--- SUPPLIED DATA Enclosed Below ---

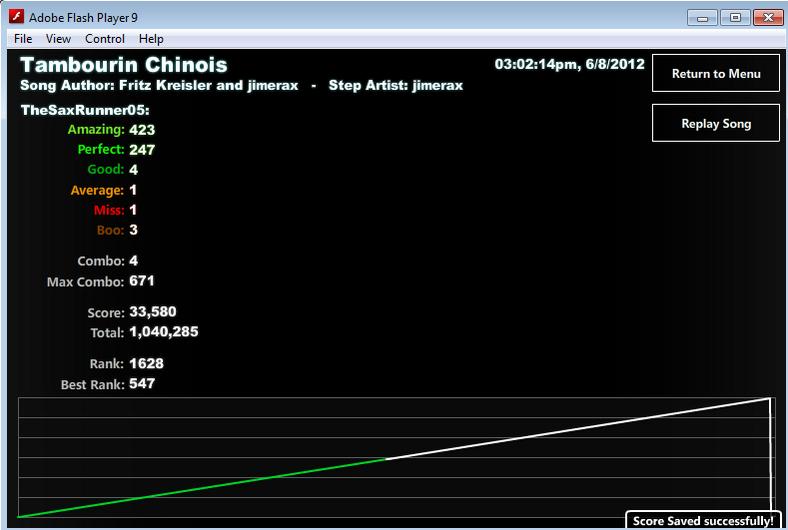Close the Flash Player window
The height and width of the screenshot is (530, 788).
[x=768, y=18]
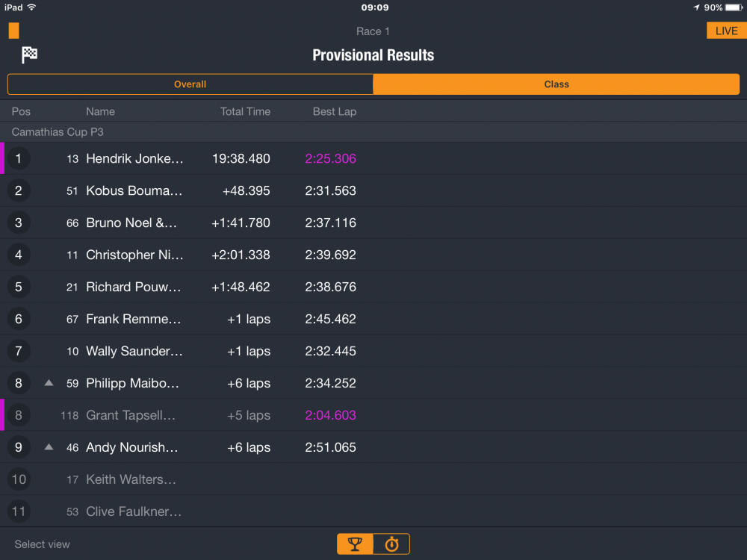Select the trophy results view icon
The width and height of the screenshot is (747, 560).
point(355,544)
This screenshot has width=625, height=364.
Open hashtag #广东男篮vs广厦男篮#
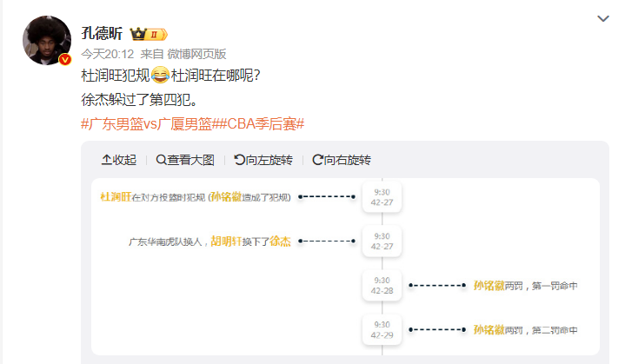(146, 124)
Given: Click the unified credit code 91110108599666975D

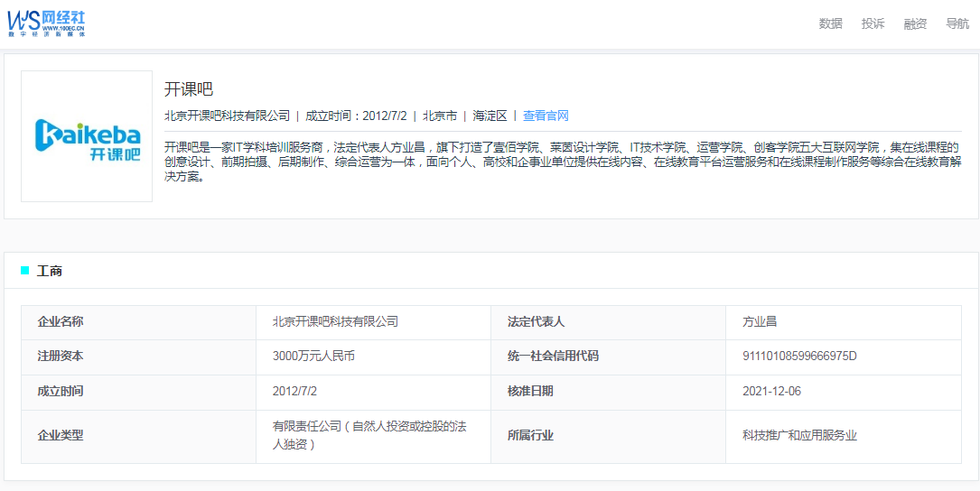Looking at the screenshot, I should click(x=798, y=356).
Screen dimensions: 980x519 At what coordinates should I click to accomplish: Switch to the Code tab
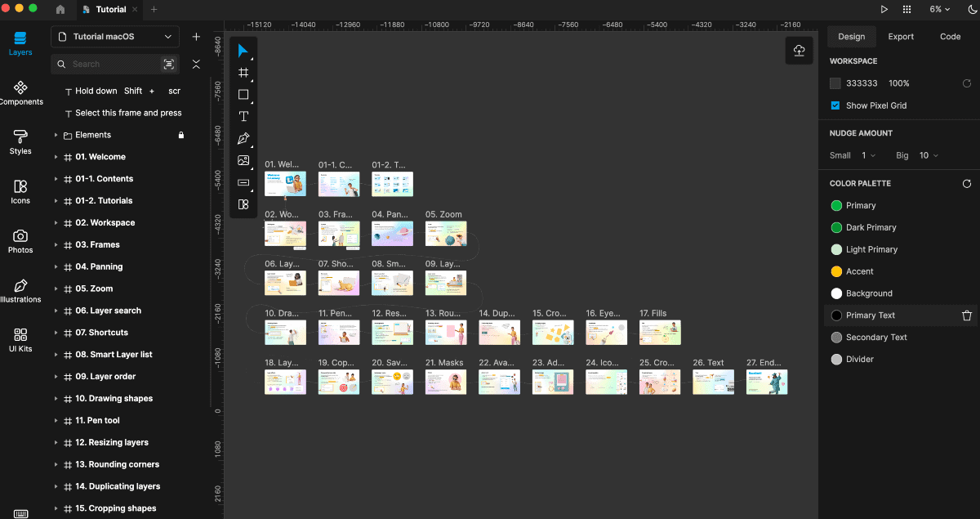tap(950, 37)
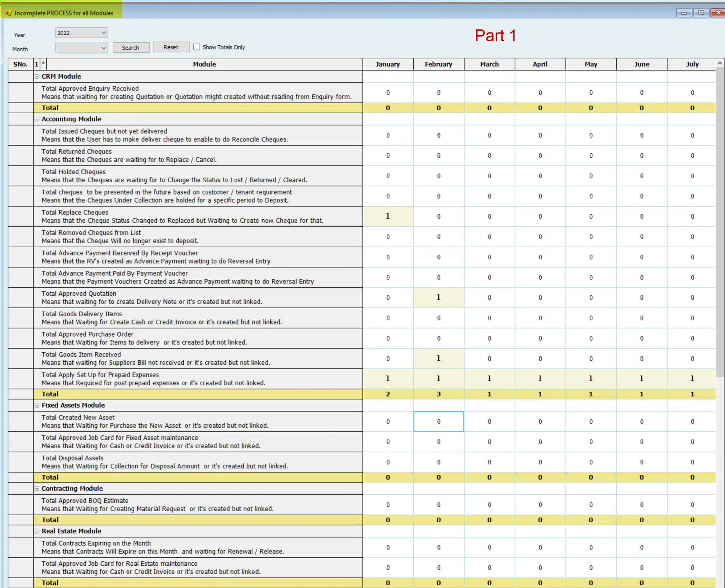Collapse the Contracting Module group
Viewport: 725px width, 588px height.
pyautogui.click(x=37, y=489)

--- End of Enclosed SUPPLIED DATA ---

## THE TASK
Only the lines from the one containing "Given: Click the" through the last line of the entries above should be copied, exactly as they are and without the pictures.

## EXPECTED OUTPUT
Given: Click the unified credit code 91110108599666975D

Looking at the screenshot, I should click(x=798, y=356).
Screen dimensions: 980x519 At what coordinates should I click to accomplish: Switch to the Code tab
tap(950, 37)
Collapse the Contracting Module group
Viewport: 725px width, 588px height.
pyautogui.click(x=37, y=489)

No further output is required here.